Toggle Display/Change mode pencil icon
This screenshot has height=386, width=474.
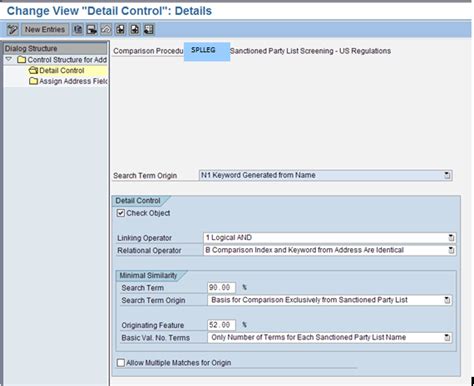13,30
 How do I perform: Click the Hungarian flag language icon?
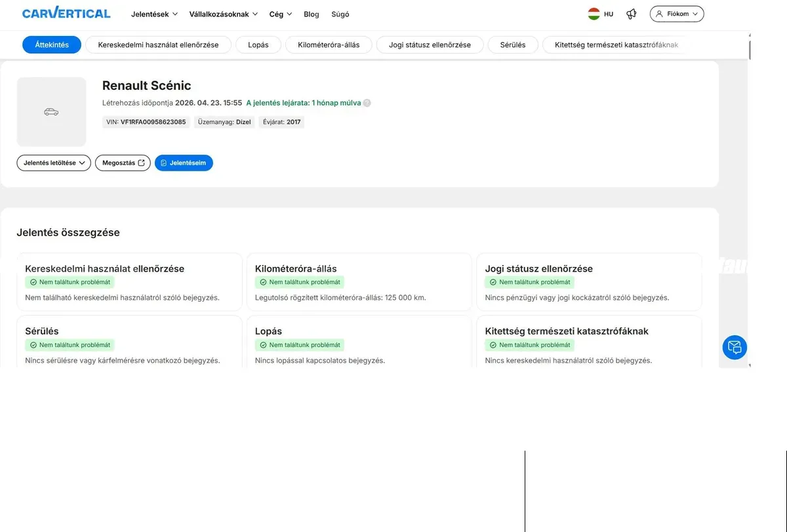coord(594,14)
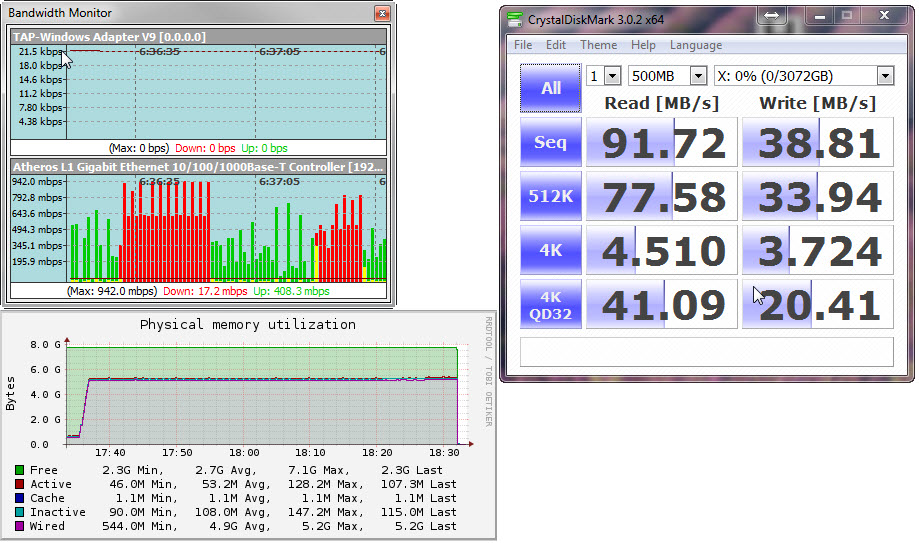This screenshot has height=543, width=919.
Task: Open the Language menu
Action: pos(695,45)
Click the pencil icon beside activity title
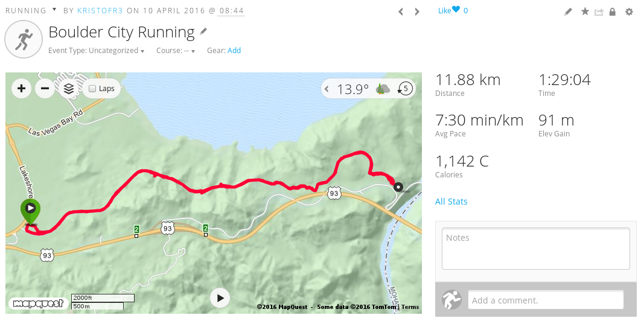The height and width of the screenshot is (321, 644). [204, 31]
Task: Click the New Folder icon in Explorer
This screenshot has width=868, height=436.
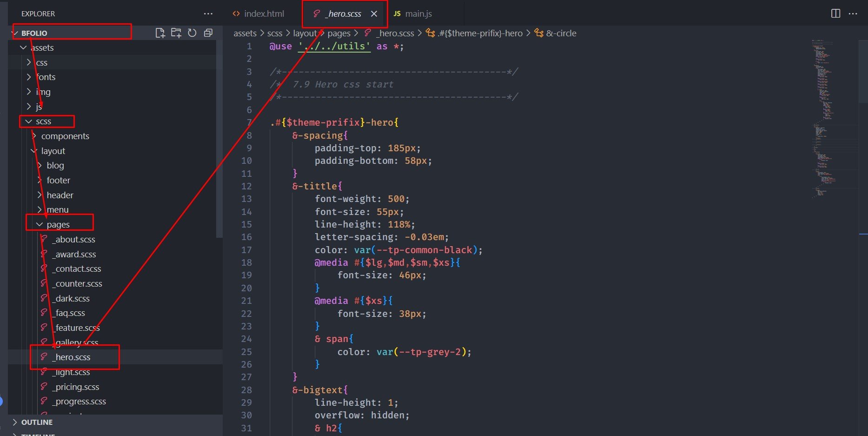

· · · · · · ·

WORK TASK |
Only the wording of the records is wanted: copy it all exactly and omit the pictures.

FINAL ANSWER |
Toggle Display/Change mode pencil icon
This screenshot has height=386, width=474.
13,30
 How do I perform: Click the Hungarian flag language icon?
coord(594,14)
This screenshot has height=543, width=919.
Task: Open the Language menu
Action: pos(695,45)
Click the pencil icon beside activity title
The height and width of the screenshot is (321, 644). [204, 31]
Task: Click the New Folder icon in Explorer
This screenshot has width=868, height=436.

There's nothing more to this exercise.